Getting our very first TV was a huge event: my sister and I could watch black-and-white shows, but only around bedtime. Fast forward a few decades, and now screens are everywhere (at work, in school, and at home; even in our bedrooms), available 24/7 and used for an endless variety of purposes.
Right before the first lockdowns of 2020, a nationally representative survey found that about half of the parents said whether or not their infant or toddler (ages 0 to 2) had ever used a smartphone. About 60% of 3- to 8-year-olds had done so. TV was still the most commonly used screen. Most parents (84%) felt confident in knowing how much screen time was appropriate for their children, yet most were concerned that their children (71%) and/or themselves (56%) spent too much time on a screen. This was before the pandemic! After the first lockdowns in 2020, screen use doubled in adolescents and a study across 12 different countries found that it went up in infants and toddlers as well. Screen use was higher for older toddlers, when parents were on screens more, or when parents had fewer years of education. Now that we are coming out of the period of pandemic isolation, it is a good time to recalibrate and consider if current amounts and types of screen time are really the most beneficial.
All in all, it’s safe to say that screens have entered the everyday lives of all of us, including babies and toddlers. What does that mean for their development? Are some screens better than others? And how much is too much? Many professionals, such as the American Academy of Pediatrics, recommend no screen time at all under 18-24 months of age, except for video chats; and only 1 hour of high-quality screen time per day, co-viewed with parents. These recommendations clearly seem to be out of line with the current reality in most households. So why do pediatricians have such strict recommendations? To answer this question, let’s consider what babies, toddlers, and preschoolers need for healthy development:
- Loving, supportive relationships with adult caregivers that protect them and help them feel emotionally safe. Small children often have big feelings, and they need their adults to help them regulate those feelings.

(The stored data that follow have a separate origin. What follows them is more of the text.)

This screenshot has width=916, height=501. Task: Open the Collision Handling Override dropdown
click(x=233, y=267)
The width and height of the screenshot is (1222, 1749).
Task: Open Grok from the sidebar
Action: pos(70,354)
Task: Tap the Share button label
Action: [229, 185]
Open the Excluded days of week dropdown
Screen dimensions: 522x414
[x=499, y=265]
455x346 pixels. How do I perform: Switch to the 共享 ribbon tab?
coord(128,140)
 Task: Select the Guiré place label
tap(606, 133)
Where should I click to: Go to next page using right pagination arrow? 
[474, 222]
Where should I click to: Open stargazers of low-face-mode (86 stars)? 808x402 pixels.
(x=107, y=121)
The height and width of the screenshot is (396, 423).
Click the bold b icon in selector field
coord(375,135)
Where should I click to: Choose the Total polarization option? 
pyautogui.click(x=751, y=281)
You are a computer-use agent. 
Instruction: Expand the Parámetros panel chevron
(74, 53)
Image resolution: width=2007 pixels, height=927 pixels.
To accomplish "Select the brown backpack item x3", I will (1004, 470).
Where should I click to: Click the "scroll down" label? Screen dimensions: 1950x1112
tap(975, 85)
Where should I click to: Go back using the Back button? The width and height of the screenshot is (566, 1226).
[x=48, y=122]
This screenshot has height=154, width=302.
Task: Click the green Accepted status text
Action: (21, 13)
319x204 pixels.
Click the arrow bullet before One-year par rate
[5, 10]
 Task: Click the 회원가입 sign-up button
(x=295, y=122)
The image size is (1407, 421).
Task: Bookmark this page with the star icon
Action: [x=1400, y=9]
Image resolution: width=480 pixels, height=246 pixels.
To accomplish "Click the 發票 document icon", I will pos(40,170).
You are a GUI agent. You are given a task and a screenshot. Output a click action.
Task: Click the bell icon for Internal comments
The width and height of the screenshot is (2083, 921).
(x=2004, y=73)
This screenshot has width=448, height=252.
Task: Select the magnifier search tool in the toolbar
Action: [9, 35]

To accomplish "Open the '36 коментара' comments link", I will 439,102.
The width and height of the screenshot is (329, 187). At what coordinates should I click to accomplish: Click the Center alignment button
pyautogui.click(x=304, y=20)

- Support for exploration and learning. Babies and toddlers naturally learn by actively doing. Their bodies need to be able to move freely, so they can get to know the world in 3D. Babies learn by putting things into their mouths, touching and exploring, making things move, moving their own bodies around, and more.
- Direct communication through nonverbal signs, gestures, and language. Hearing language around them can help them learn to speak, but they learn even more when adults talk directly with them, in a clear voice intonation, and using a level of complexity that is just right for the child’s developmental level.
- Physical health and safety, predictable routines, and safe spaces to move, learn, and rest in.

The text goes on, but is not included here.